EXERCISE DESCRIPTION: Exact copy, pictures excluded: the lines from the one containing "Given: Enable the Invert checkbox" to the end of the listing.

____ EXTRACTED MATERIAL

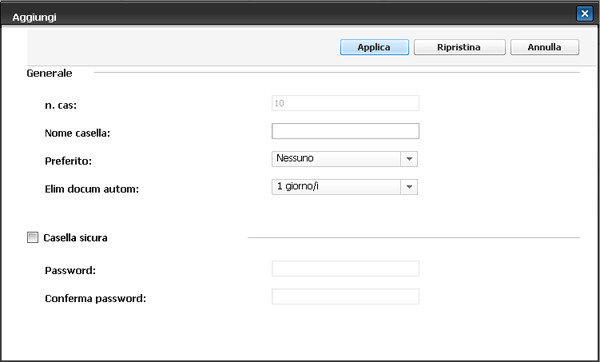
Task: Click the Generale section heading
Action: point(49,73)
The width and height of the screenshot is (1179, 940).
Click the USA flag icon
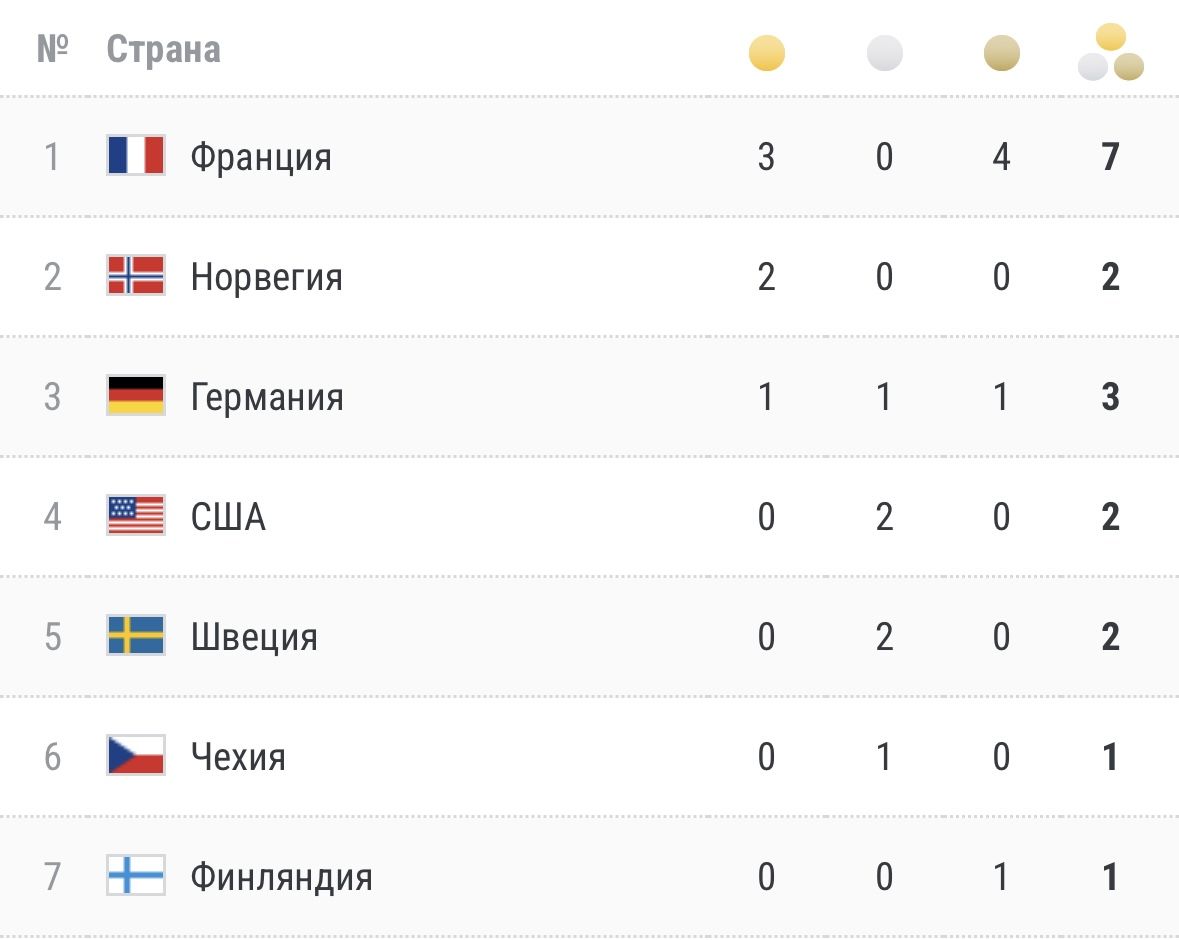[x=136, y=515]
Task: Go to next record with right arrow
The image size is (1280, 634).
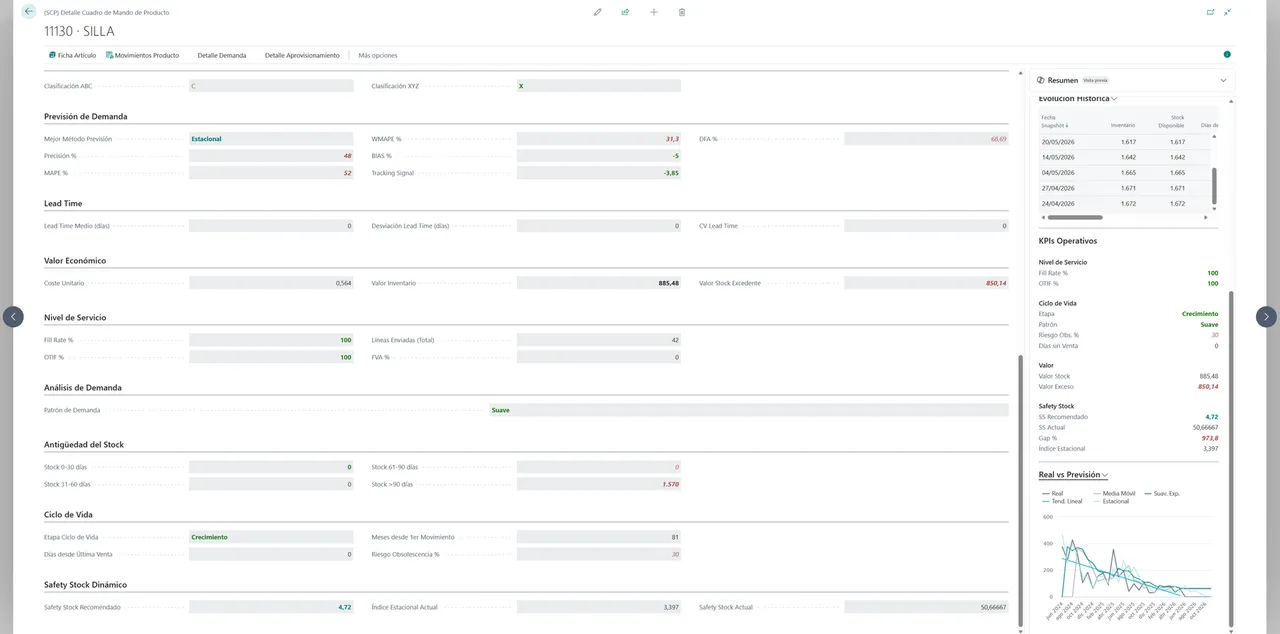Action: point(1266,316)
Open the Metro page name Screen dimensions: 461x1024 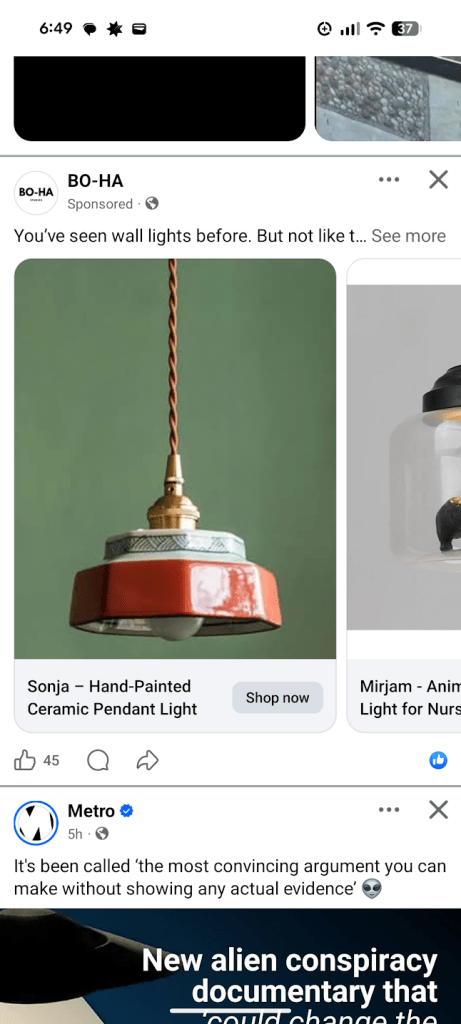pos(91,811)
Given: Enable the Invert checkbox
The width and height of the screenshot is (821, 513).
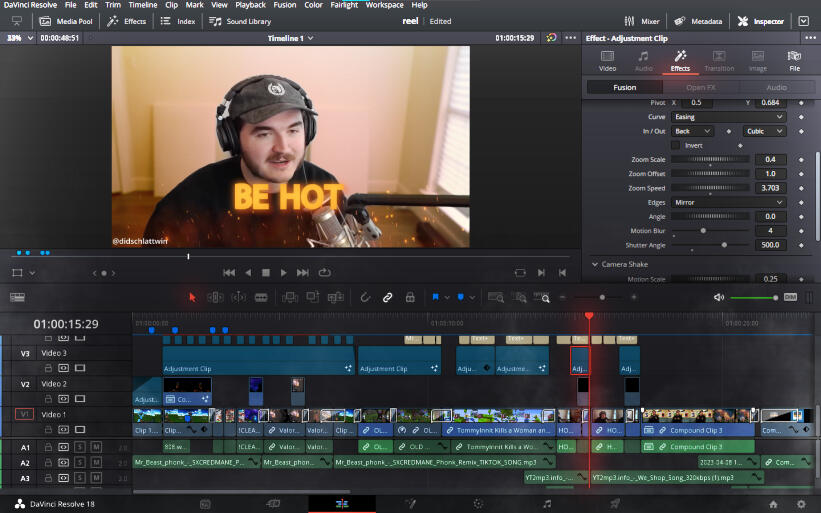Looking at the screenshot, I should pos(675,145).
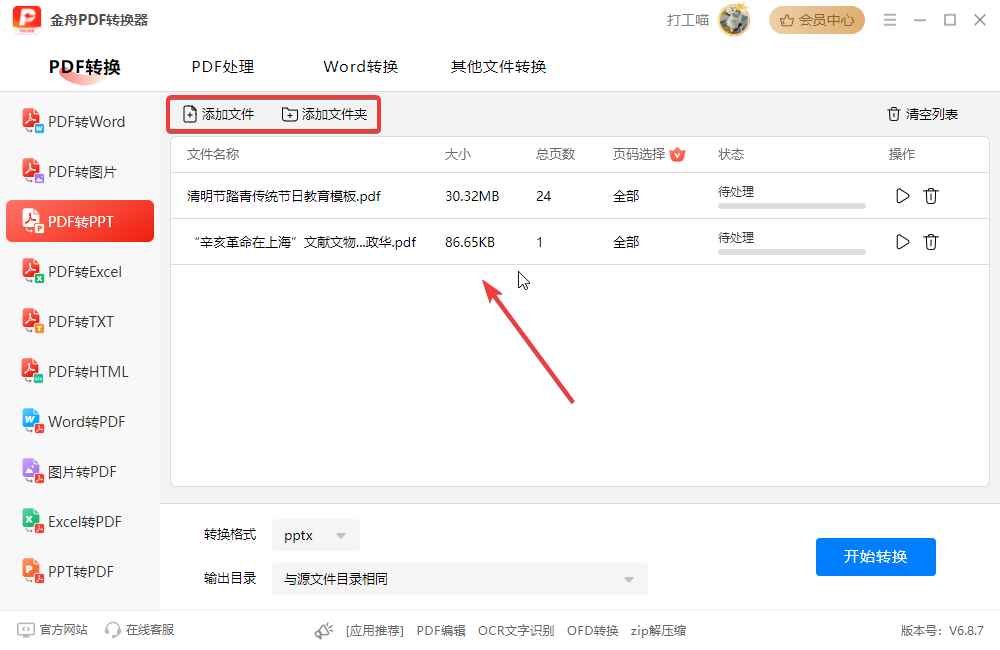Clear the list with 清空列表 trash icon
This screenshot has width=1000, height=650.
pos(893,114)
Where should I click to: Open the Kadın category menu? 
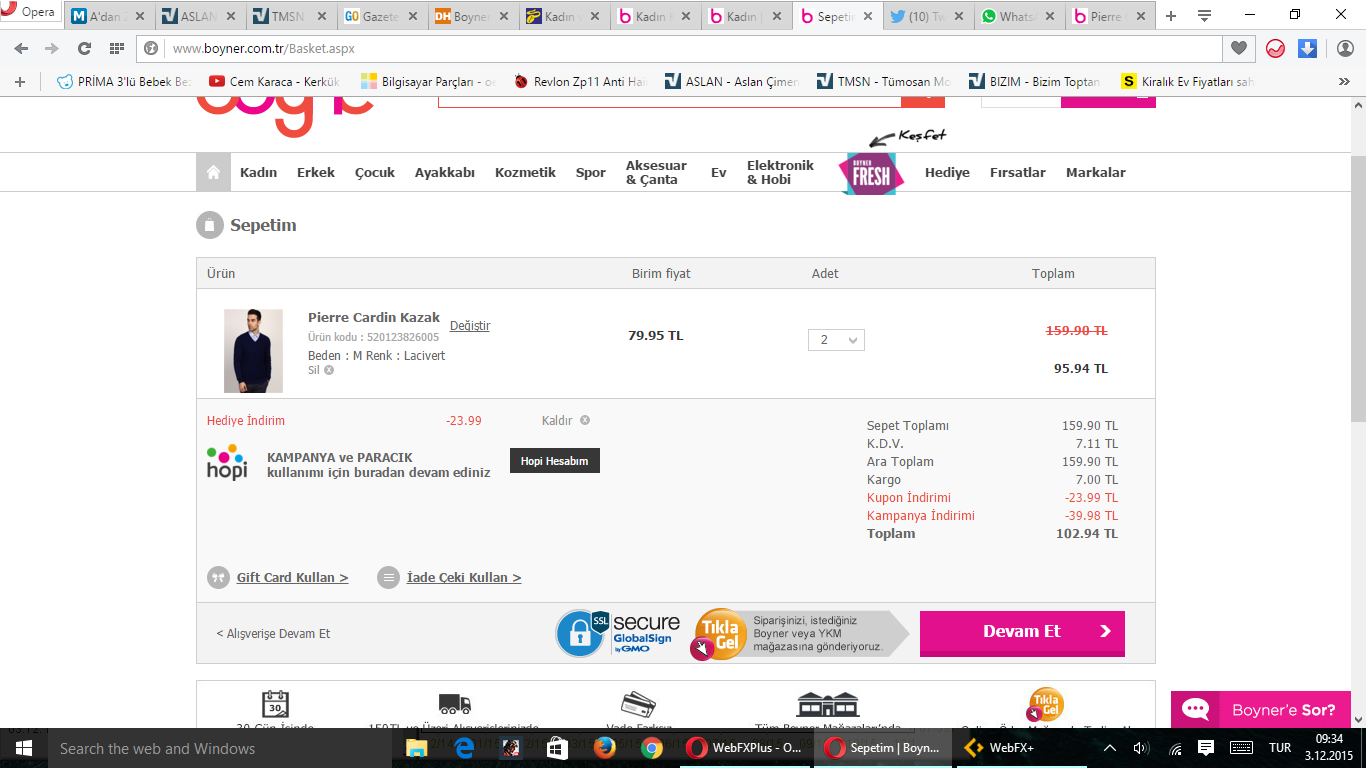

________

OUTPUT BELOW:
Given: Enable the Invert checkbox
The width and height of the screenshot is (821, 513).
Looking at the screenshot, I should pos(675,145).
Clear the list with 清空列表 trash icon
This screenshot has width=1000, height=650.
pos(893,114)
Where should I click to: Open the Kadın category menu? 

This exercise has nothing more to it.